伝統の舞台で実現するゴールデンカード――。藤井聡太名人(22)=竜王・王位・王座・棋王・王将・棋聖と合わせ七冠=に永瀬拓矢九段(32)が挑戦する第83期将棋名人戦七番勝負(朝日新聞社、毎日新聞社主催、大和証券グループ協賛)が9日、東京都文京区で開幕する。研究パートナーでもある両者のタイトル戦は5度目。藤井名人は3連覇を、初挑戦の永瀬九段は名人初戴冠(たいかん)を目指す。

永瀬拓矢九段(左)と藤井聡太名人

探究心を大事に

 長い間、VS(練習対局)をしていただいている永瀬九段とは、盤上の探究を共に続けてきた関係です。今回、最も持ち時間の長い名人戦で初めて対局できるので、さらに探究心を大事に戦いたい。揮毫(きごう)にはそんな思いを込めました。

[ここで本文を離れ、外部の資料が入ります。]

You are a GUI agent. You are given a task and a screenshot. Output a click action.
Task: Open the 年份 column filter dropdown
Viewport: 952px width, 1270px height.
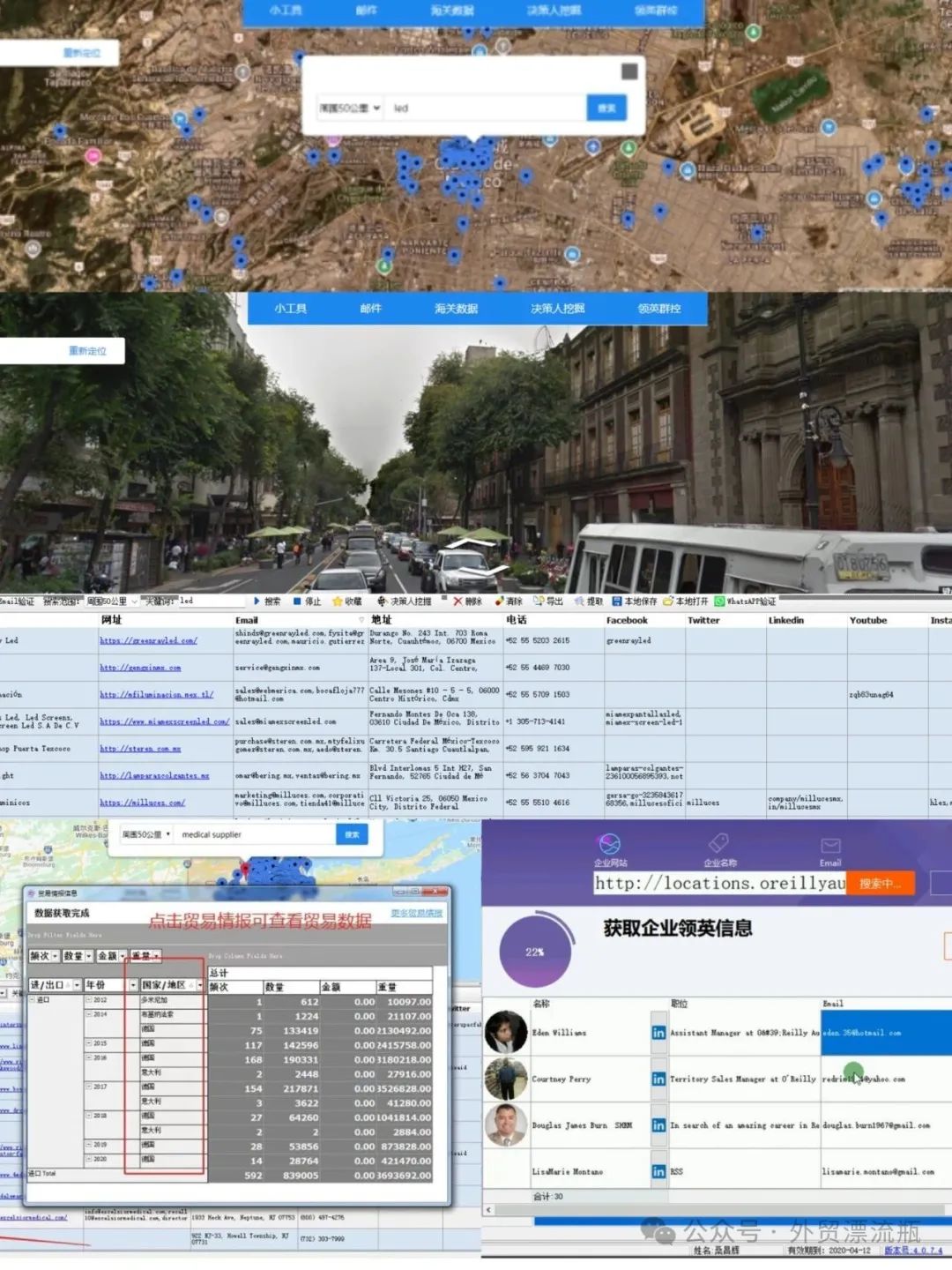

 3月まで王将戦七番勝負で初めて永瀬九段と2日制のタイトル戦を指しました(4勝1敗で防衛)が、2日制では読みのぶつかり合いが中終盤で顕著に表れます。1日制では味わえない感覚があり、得るものは多かったです。中盤でミスが出てリードされることがあったので、精度を高めていく必要があります。

 棋士になってから2手目に△8四歩をずっと指してきましたが、王将戦第5局で初めて△3四歩を指しました。相対的に経験の少ない形を経験していくことにも大きな意味があると思ったからです。